This conversation was held on 5 November 2021. It was edited for clarification and additional commentary was inserted for emphasis.
Brad Bartlett is a Professor at ArtCenter College of Design and Director of Transmedia in the Graphic Design Department. In the Transmedia program, they work with emerging technology to create experiences that cross traditional and emerging media, often using code-based operations to create dynamic systems and unique artifacts. As a practicing designer, Brad combines time-honored craft with cutting edge technology to create work across a range of media, often using generative design methods to accomplish this. For the ArtCenter Viewbook, he designed an algorithm that generated over 40,000 unique catalog covers. In the following conversation we discuss computational design education in ArtCenter’s Transmedia program.
Kyuha Shim (QS)
Please tell us about the Transmedia program at ArtCenter. How are students exposed to digital or computational design, and what are the foundational courses offered by the program?
Brad Bartlett (BB)
------------------------
#### Written exercise
Pick up the interview on ArtCenter's Transmedia program where it stops, writing the reply that follows the last line.

#### Data
------------------------
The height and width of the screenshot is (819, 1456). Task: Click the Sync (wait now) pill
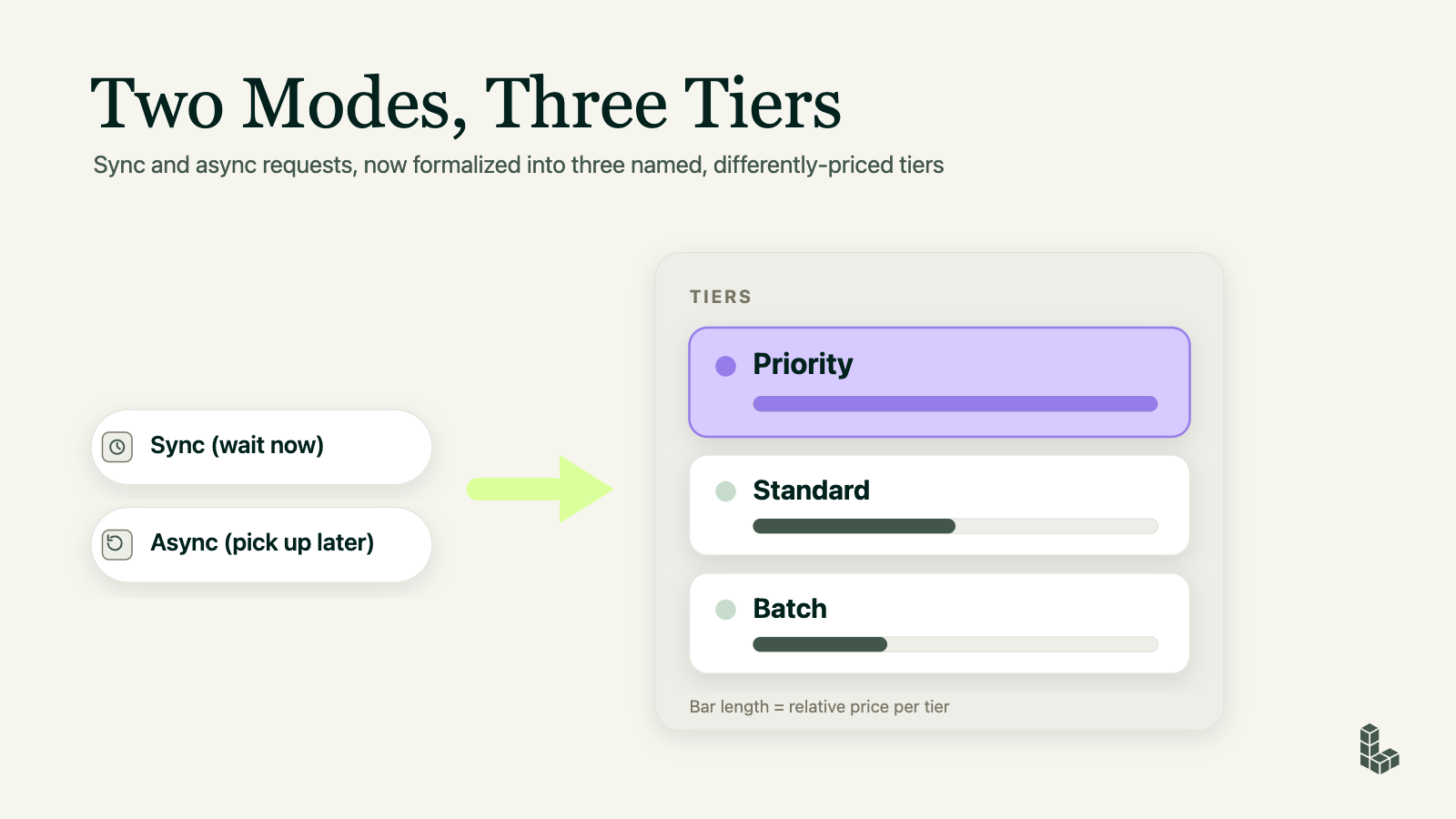(261, 447)
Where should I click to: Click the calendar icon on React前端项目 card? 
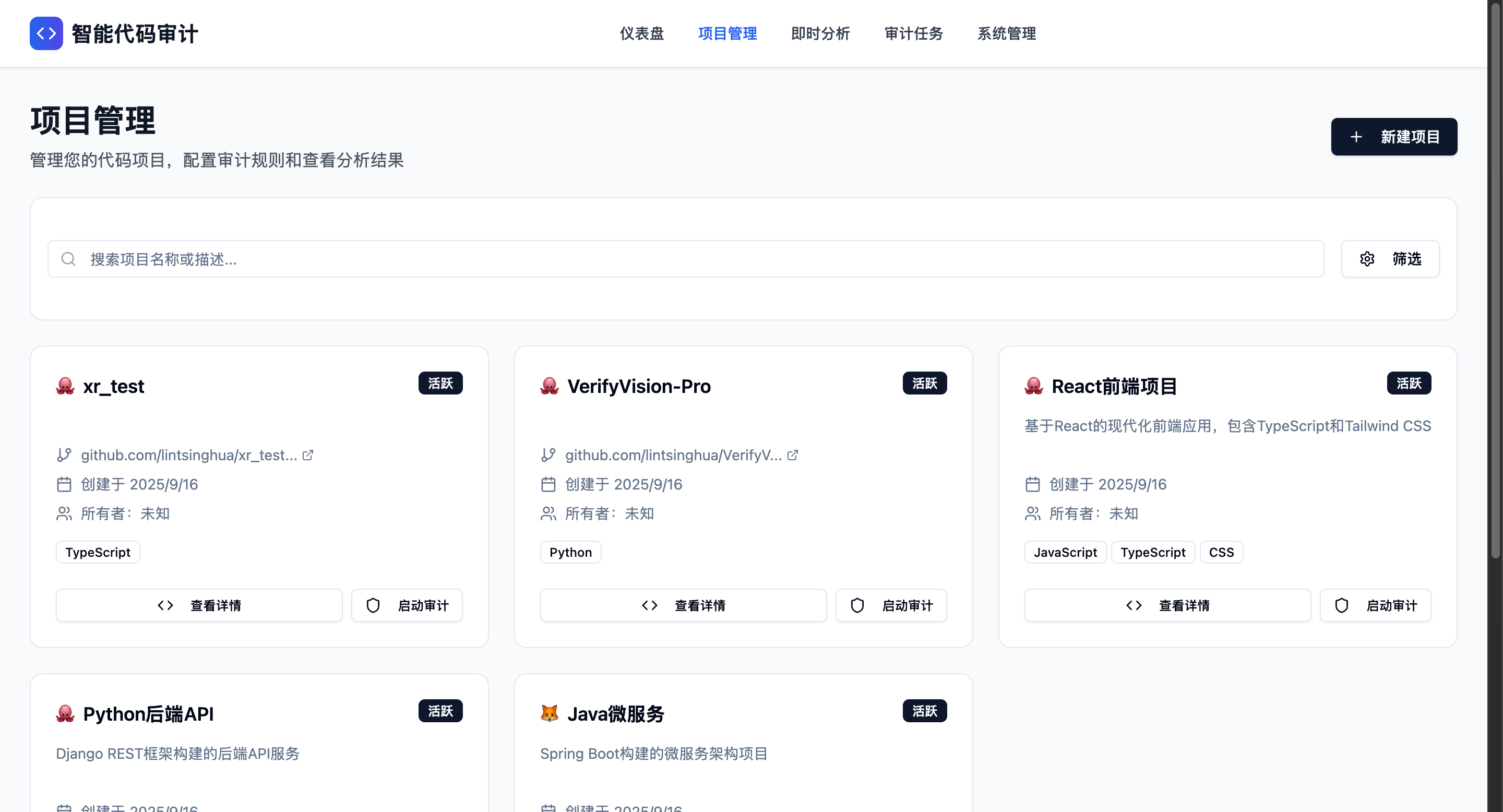pos(1032,484)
------------------------
#### Response
Transmedia is one area of emphasis within the graphic design curriculum at ArtCenter. The others include motion, interaction, packaging and print, which is kind of omnipresent. The first four semesters are a linear progression through traditional graphic design and by the fifth semester, students are designing holistic identity systems, bringing together all the skills they’ve learned in previous classes.
After those foundational classes, students are encouraged to take Generative Design and Intro to Transmedia. The Generative Design class introduces code in a way that is relevant to graphic design. We’ve found it can’t be too abstract or non-visual, students crave immediate visual feedback or else they’ll lose interest. Our Intro to Transmedia class encourages students to explore multidimensional storytelling beyond the page and screen.
Next, our Type5: Transmedia class is the capstone of our typographic program where students apply generative design methods across print, screen, spatial and emerging media. In that class, the students create an identity system and visual language that anticipates the places typography will live in the future. We use coding languages like Processing and P5.js to create dynamic and responsive typographic systems and to explore the creative possibilities of data-driven typography. We underscore the idea that these identity systems aren’t static or inert, and are fundamentally different from traditional identity systems that you might have seen in the 1970s and 1980s. We bring a systematic perspective to this approach by encouraging the formulation of a visual language. Within this visual language, you have syntax, diction, and grammar- all the components of spoken language- that can be expressed seamlessly across different media.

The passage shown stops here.